Pékin a rejeté jeudi les accusations de cyberpiratage formulées par Washington, en retournant le reproche contre son accusateur. Le porte-parole du ministère chinois des Affaires étrangères, Lin Jian, a affirmé lors d’un point presse que les États-Unis sont mondialement reconnus comme la plus grande puissance de piratage et de surveillance au monde.
Une opération judiciaire américaine à l’origine de la riposte
À l’origine de cette passe d’armes verbale : une opération judiciaire menée mercredi outre-Atlantique. Plusieurs domaines internet ont été confisqués par la justice américaine, celle-ci y voyant un outil utilisé par des pirates informatiques liés à Pékin pour brouiller les traces de leurs intrusions. Selon le ministre américain de la Justice, Todd Blanche, cette confiscation vient s’ajouter à un ensemble de mesures techniques déployées ces derniers mois contre des réseaux de piratage liés à l’État chinois.

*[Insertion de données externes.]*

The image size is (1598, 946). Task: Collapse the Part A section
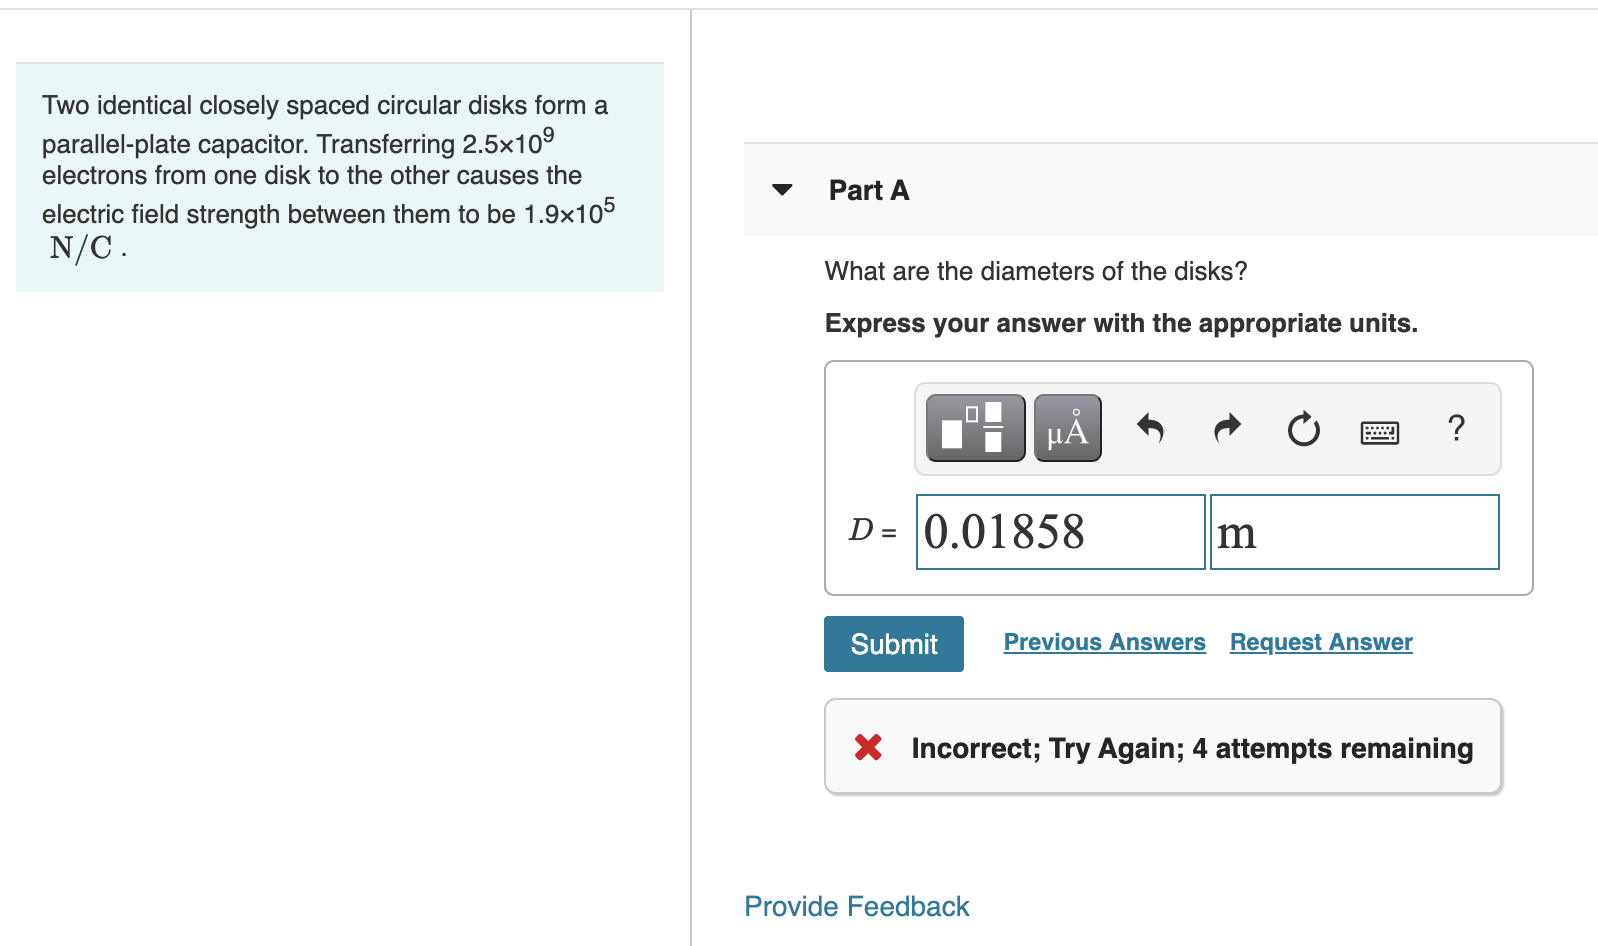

Pékin a immédiatement dénoncé une opération de dénigrement. Selon Lin Jian, les États-Unis auraient pour habitude d’accuser la Chine sous couvert de préoccupations liées à la cybersécurité. Le porte-parole a également affirmé que le gouvernement américain possède des antécédents d’attaques informatiques contre des infrastructures critiques chinoises, ainsi que de prépositionnement de capacités destinées à des opérations destructrices de grande ampleur.
Un cadre de tensions technologiques croissantes
Le même mercredi, le président Donald Trump a décrété l’état d’urgence nationale sur le réseau électrique américain. Cette mesure interdit l’achat et l’installation d’équipements provenant de pays soumis à un embargo américain sur les armes, une décision qui vise implicitement la Chine sans la nommer directement.
Cet échange d’accusations s’ajoute à une longue série d’épisodes similaires entre les deux puissances. En octobre 2025, le ministère chinois de la Sécurité d’État avait accusé l’Agence nationale de sécurité américaine (NSA) d’avoir mené une opération d’infiltration prolongée contre le Centre national de service du temps chinois, un organisme stratégique chargé de la synchronisation des réseaux de communication et des systèmes financiers. En 2024, une campagne baptisée Salt Typhoon et attribuée à des hackers chinois avait touché des opérateurs télécoms américains majeurs, dont AT&T, Verizon et T-Mobile, interceptant des communications non chiffrées. Dès 2023, une alerte conjointe des services de cybersécurité américains, canadiens, britanniques, australiens et néo-zélandais avait pointé un acteur baptisé Volt Typhoon, accusé d’avoir infiltré des infrastructures critiques américaines.
Une attribution technique toujours contestée
L’origine précise des cyberattaques reste un sujet de désaccord permanent entre les deux pays. Chaque camp s’appuie sur ses propres analyses techniques pour attribuer les opérations malveillantes, sans que ces conclusions ne soient jamais reconnues par la partie accusée. Cette dynamique alimente un climat de défiance durable, où chaque incident majeur devient un point de friction diplomatique supplémentaire.
Ces nouvelles accusations surviennent à un moment particulier des relations bilatérales. Une rencontre entre Donald Trump et le président chinois Xi Jinping est prévue à la fin du mois de septembre. Les autorités chinoises ont indiqué que des échanges se poursuivent entre Pékin et Washington concernant l’organisation de ces contacts au sommet.
La cybersécurité pourrait ainsi devenir un dossier supplémentaire pesant sur la préparation de cette rencontre, aux côtés des questions commerciales et technologiques déjà présentes dans l’agenda bilatéral. Un précédent historique illustre l’ampleur que peuvent prendre ces différends : en 2020, la justice américaine avait inculpé quatre officiers militaires chinois pour le piratage d’Equifax, l’une des plus grandes sociétés de crédit du pays, une attaque survenue en 2017 et ayant touché plus de 147 millions d’Américains.